提示テキスト:
* * * * * * * * *

会計の基礎知識

管理会計とは?財務会計との違いや業務内容、導入メリットも解説

監修 橋爪 祐典 税理士

管理会計とは?財務会計との違いや業務内容、導入メリットも解説

管理会計とは、経営者やマネジメント層が自社の経営状況を把握し、投資・コスト削減・人員配置などの意思決定を行うための仕組みです。

財務会計が社外向けの報告を目的とするのに対し、管理会計は社内の意思決定を支えるために使われます。部門別や製品別に収益やコストを把握でき、無駄の削減や利益改善に役立てることが可能です。

本記事では、中小企業の経営者や経理・財務担当者に向けて、管理会計の基本や財務会計との違い、導入の際の注意点について解説します。

目次

使いやすくはじめやすい統合型の会計システム

freee会計は、短期での導入と運用開始が実現できる統合型の会計システムです。紙の管理や保管等の業務を一掃し、クラウドを活用したデジタル化をスムーズに実現できるので、経理業務にかかる作業時間もコストも削減できます。

管理会計とは

管理会計とは、会社の内部管理を目的に、経営者や各部門の責任者が利用する会計手法です。会社の経営状況を細かく分析し、将来に向けた迅速な経営判断に役立ちます。

* * * * * * * * *

課題内容: 上にある管理会計の記事を、最初から最後まで一字一句変えずに書き写してください。

* * * * * * * * *

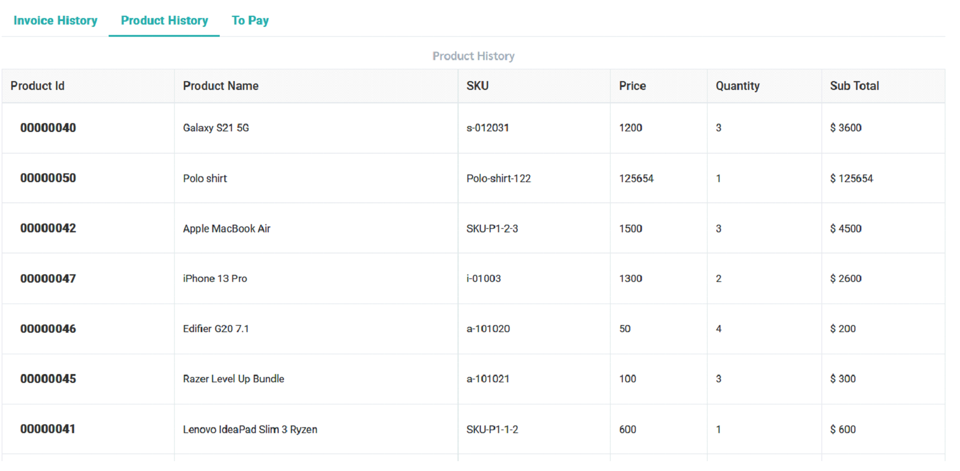Open product ID 00000041
The width and height of the screenshot is (960, 471).
coord(48,429)
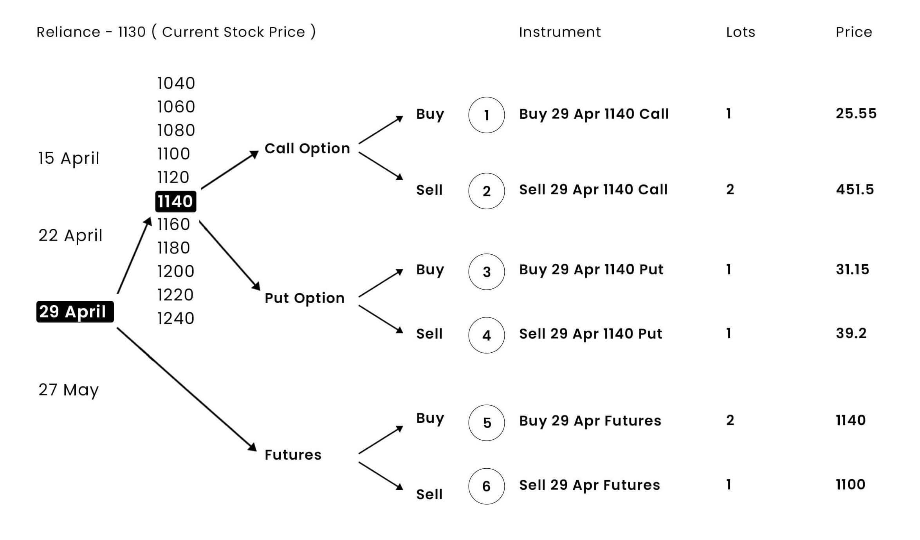Click the Put Option label
920x540 pixels.
pyautogui.click(x=304, y=298)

* * * * * * * * *

出力結果:
会計の基礎知識

管理会計とは?財務会計との違いや業務内容、導入メリットも解説

監修 橋爪 祐典 税理士

管理会計とは?財務会計との違いや業務内容、導入メリットも解説

管理会計とは、経営者やマネジメント層が自社の経営状況を把握し、投資・コスト削減・人員配置などの意思決定を行うための仕組みです。

財務会計が社外向けの報告を目的とするのに対し、管理会計は社内の意思決定を支えるために使われます。部門別や製品別に収益やコストを把握でき、無駄の削減や利益改善に役立てることが可能です。

本記事では、中小企業の経営者や経理・財務担当者に向けて、管理会計の基本や財務会計との違い、導入の際の注意点について解説します。

目次

使いやすくはじめやすい統合型の会計システム

freee会計は、短期での導入と運用開始が実現できる統合型の会計システムです。紙の管理や保管等の業務を一掃し、クラウドを活用したデジタル化をスムーズに実現できるので、経理業務にかかる作業時間もコストも削減できます。

管理会計とは

管理会計とは、会社の内部管理を目的に、経営者や各部門の責任者が利用する会計手法です。会社の経営状況を細かく分析し、将来に向けた迅速な経営判断に役立ちます。